- Work instruction -
What you give back must match the data exactly, minus the pictures.

- Extracted records -
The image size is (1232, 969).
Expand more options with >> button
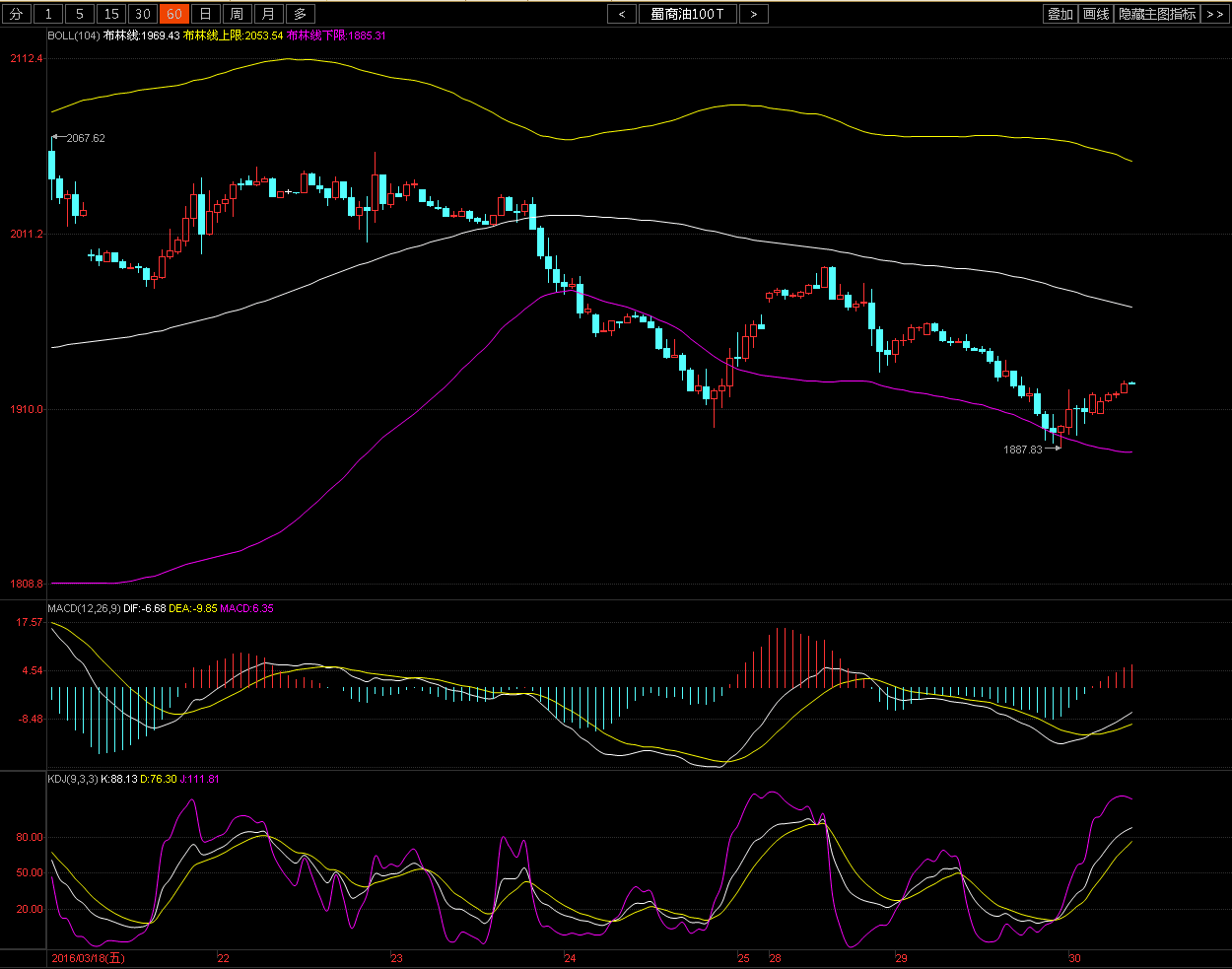(1214, 14)
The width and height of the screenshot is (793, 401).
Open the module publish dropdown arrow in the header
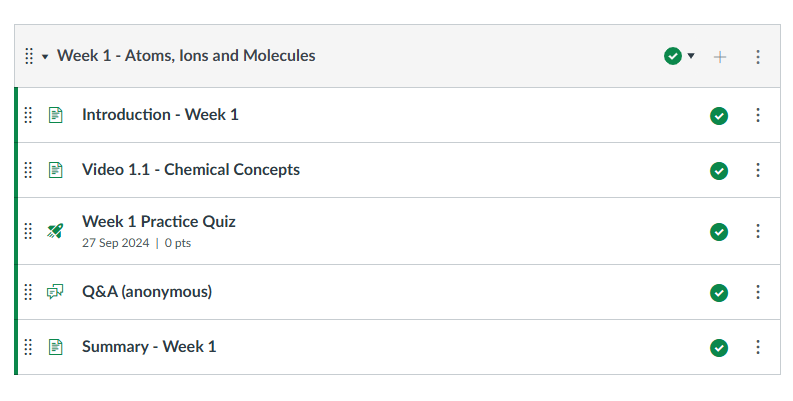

- Task result -
The image size is (1232, 969).
Expand more options with >> button
(1214, 14)
The width and height of the screenshot is (793, 401).
Open the module publish dropdown arrow in the header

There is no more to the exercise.